On Tuesday, 31 January 2017 at 06:32:02 UTC, Ali Çehreli wrote:
On 01/30/2017 08:12 PM, Profile Anaysis wrote:
import std.stdio, std.concurrency, core.thread;
class Search : Fiber
{
this() { super(&start); }
int res = 0;
void start()
{
Fiber.yield();
res = 1;
}
}
void main()
{
auto search = new Search();
search.call(); writeln(search.res);
search.call(); writeln(search.res);
search.call(); writeln(search.res); // crashes after 3rd
call(first
two work fine)
}
That's because the fiber is not in a callable state. (You can
check with search.state.) Here is one where the fiber function
lives (too) long:
import std.stdio, std.concurrency, core.thread;
class Search : Fiber
{
this() { super(&start); }
int res = 0;
void start() {
while (true) {
Fiber.yield();
++res;
}
}
}
void main()
{
auto search = new Search();
foreach (i; 0 .. 5) {
search.call();
writeln(search.res);
}
}
Ali
Just curious, how can I use start() recursively?

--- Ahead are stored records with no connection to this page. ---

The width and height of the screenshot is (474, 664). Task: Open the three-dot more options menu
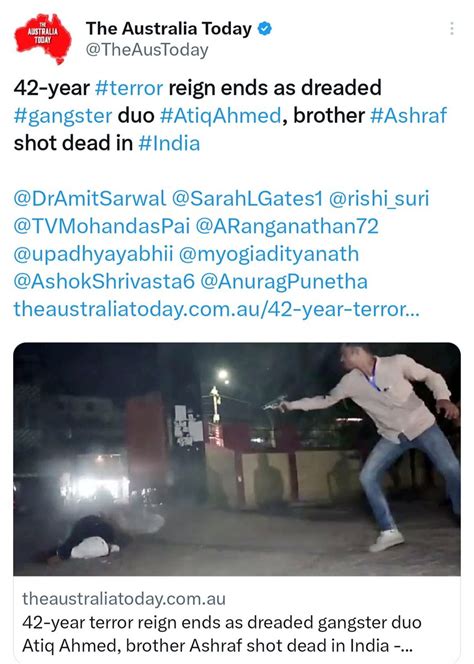point(452,28)
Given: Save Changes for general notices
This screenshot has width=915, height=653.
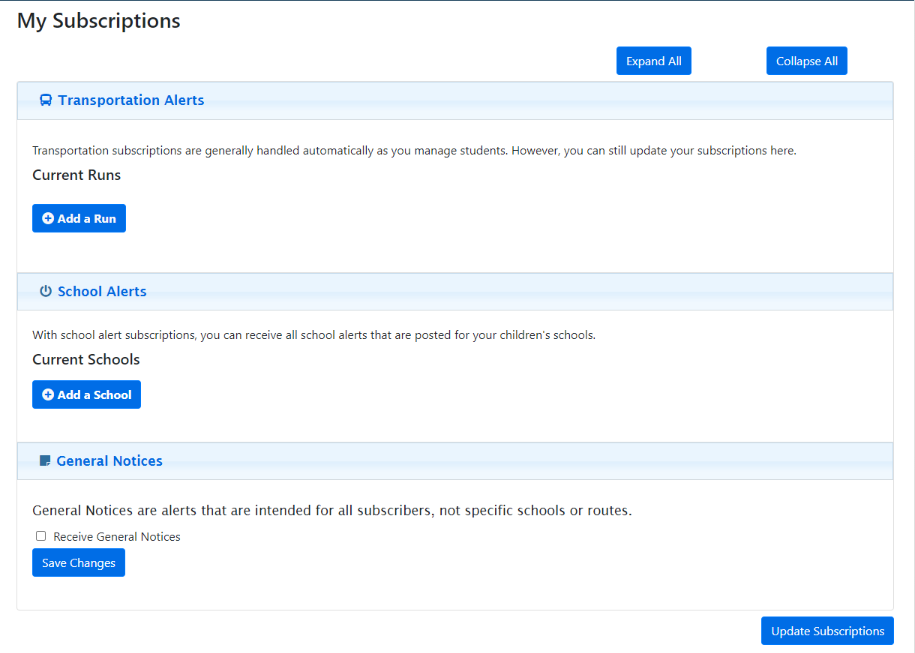Looking at the screenshot, I should coord(79,563).
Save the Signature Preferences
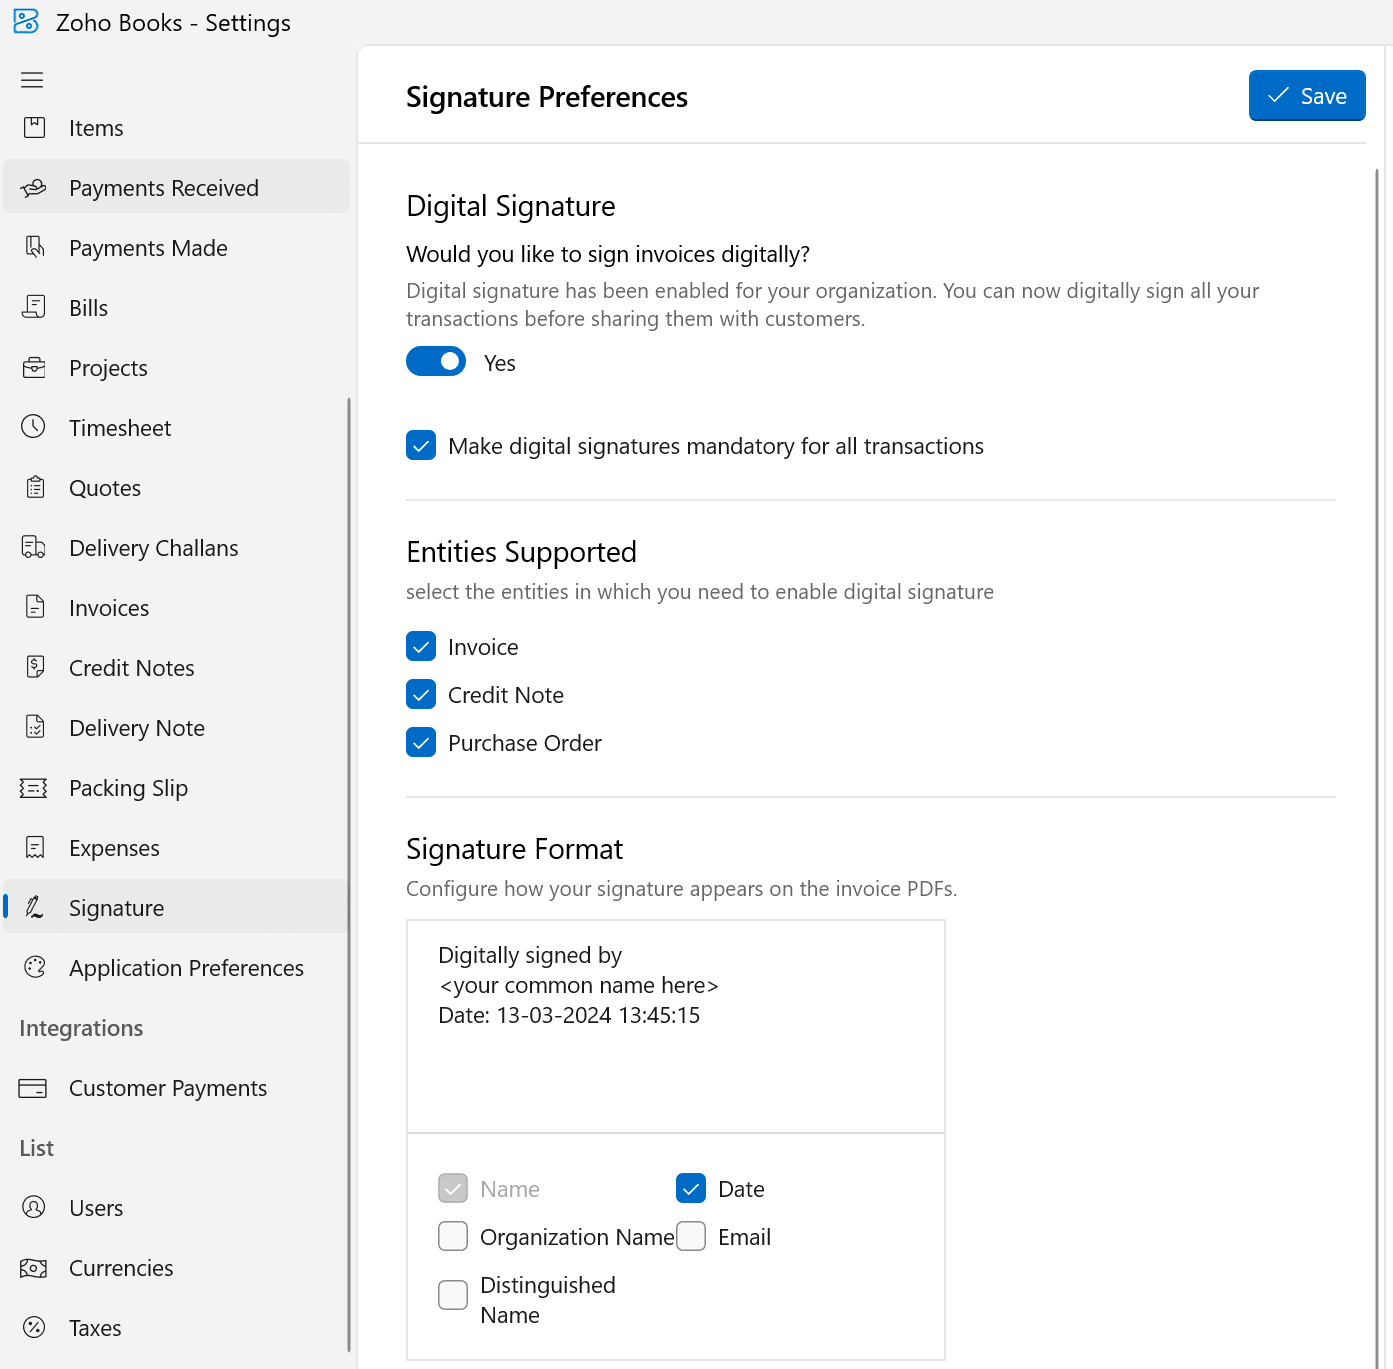1393x1369 pixels. click(x=1307, y=95)
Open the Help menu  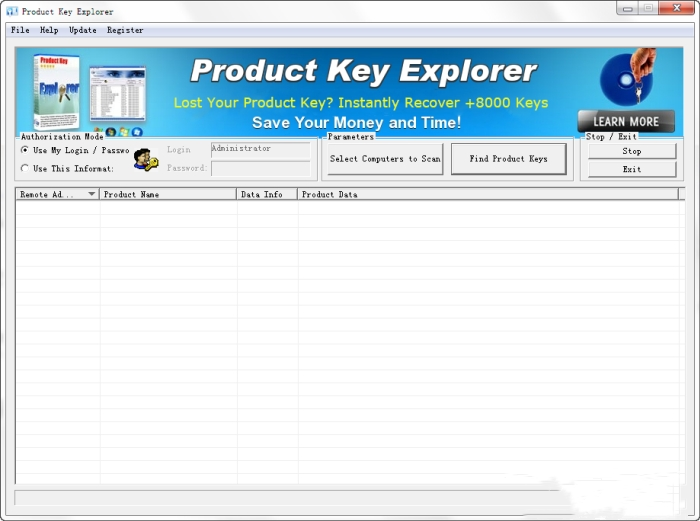tap(49, 30)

I would like to iterate over a recursive structure and yield for
each "solution". I could use a stack to store the values but the
whole point of the fiber was to avoid that.
void start() {
while (true) {
Fiber.yield();
++res;
}
}
Seems I can't create start with a parameter and non-void return
type. This seems to make it about useless to use a fiber
recursively because no pushing and popping on the stack occur.
class Search : Fiber
{
this() { super(&start); }
bool End = false;
int res = 0;
void start() {
while (!End)
{
int Foo(int x)
{
Fiber.yield();
if (x < 10)
{
res = Foo(x++);
return res;
}
else
return x;
}
}
}
void main()
{
auto search = new Search();
foreach (i; 0 .. 5)
{
search.call();
writeln(search.res);
}
search.End = true;
}
My goal is simple, to yield a solution at each step in the
recursive process.
Maybe I can use another fiber using the lambda syntax?